* _課題_
以下の行をすべて書き直し、「GUI agent」を「UI assistant」に置き換えよ。ほかの部分は変えず、画像は答えに入れないこと。

* _演習用の素材_
+++

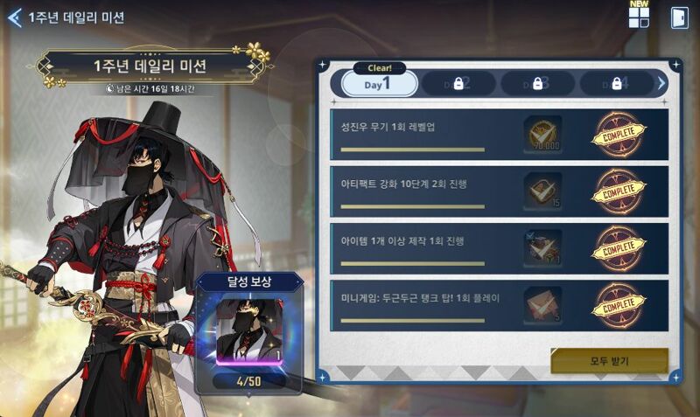The image size is (700, 417).
Task: Select the locked Day 3 tab
Action: tap(538, 83)
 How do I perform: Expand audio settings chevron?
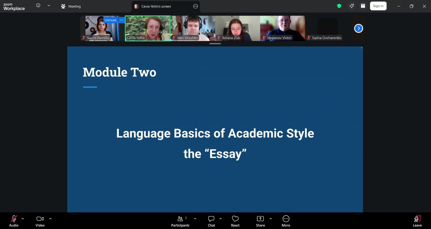(23, 219)
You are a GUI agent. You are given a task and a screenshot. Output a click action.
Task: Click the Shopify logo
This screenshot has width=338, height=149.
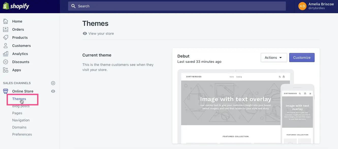16,6
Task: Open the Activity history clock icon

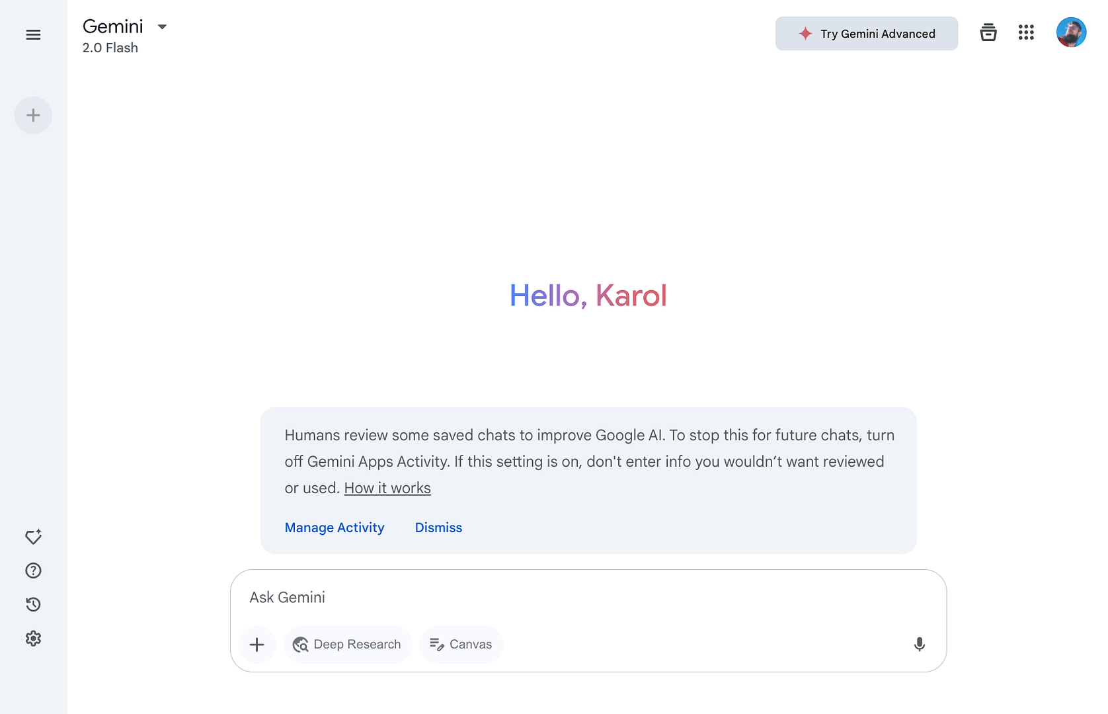Action: pyautogui.click(x=33, y=604)
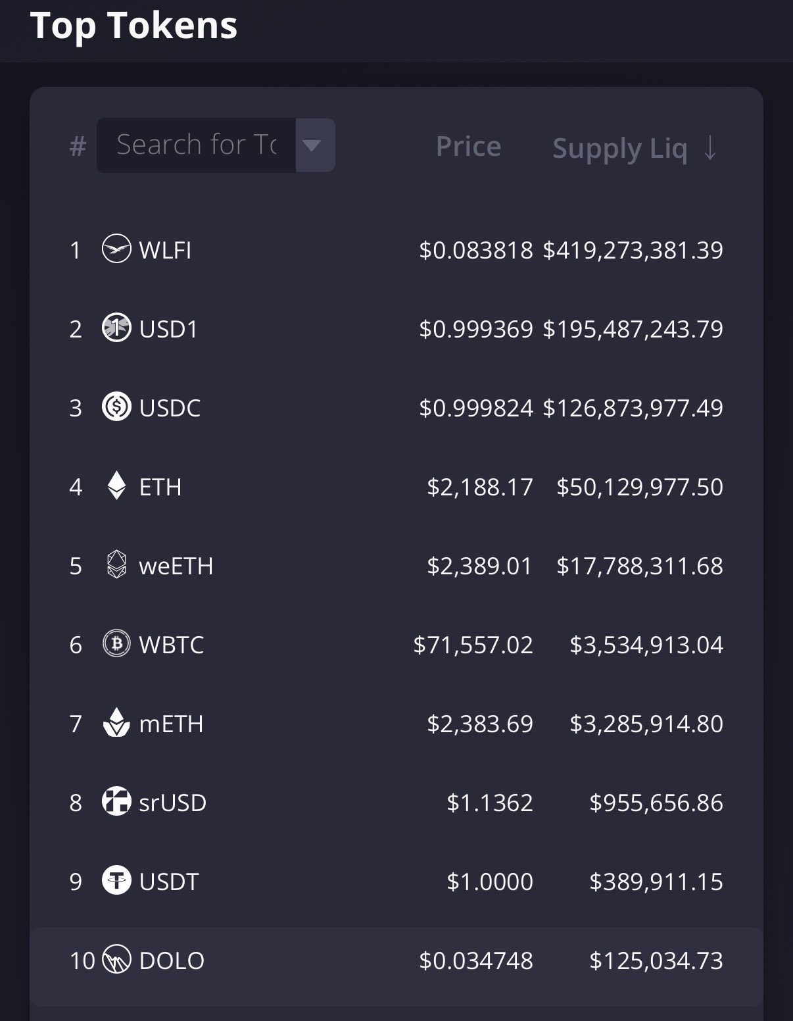
Task: Click the USDT tether icon
Action: tap(116, 881)

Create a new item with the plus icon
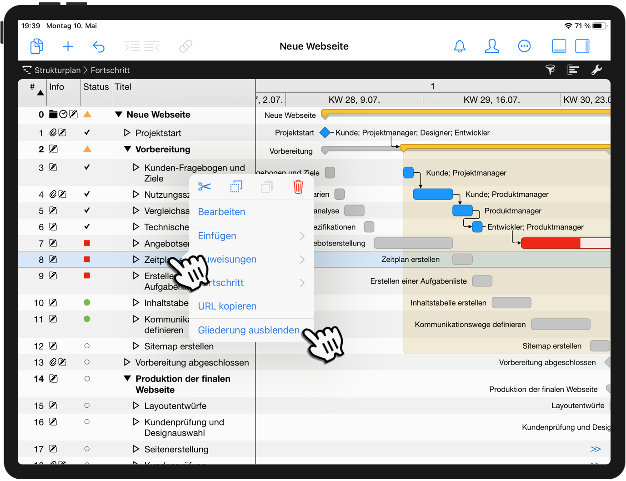pyautogui.click(x=68, y=46)
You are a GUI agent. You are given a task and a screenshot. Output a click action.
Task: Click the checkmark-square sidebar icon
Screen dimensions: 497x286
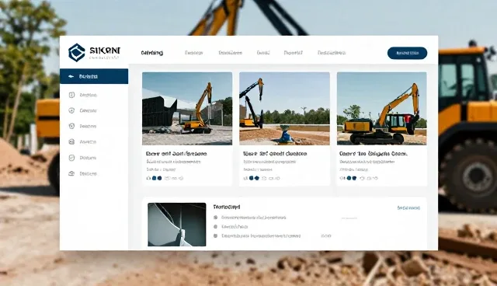[x=71, y=158]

+++

* _出力結果_
The image size is (700, 417).
Task: Select the locked Day 3 tab
Action: tap(538, 83)
 How do I perform: Expand audio settings chevron?
(23, 219)
You are a UI assistant. You are given a task and a screenshot. Output a click action.
Task: Click the Shopify logo
This screenshot has width=338, height=149.
16,6
Task: Open the Activity history clock icon

Action: pyautogui.click(x=33, y=604)
Task: Click the USDT tether icon
Action: tap(116, 881)

Create a new item with the plus icon
pyautogui.click(x=68, y=46)
You are a UI assistant. You are given a task and a screenshot. Output a click action.
Task: Click the checkmark-square sidebar icon
Screen dimensions: 497x286
[x=71, y=158]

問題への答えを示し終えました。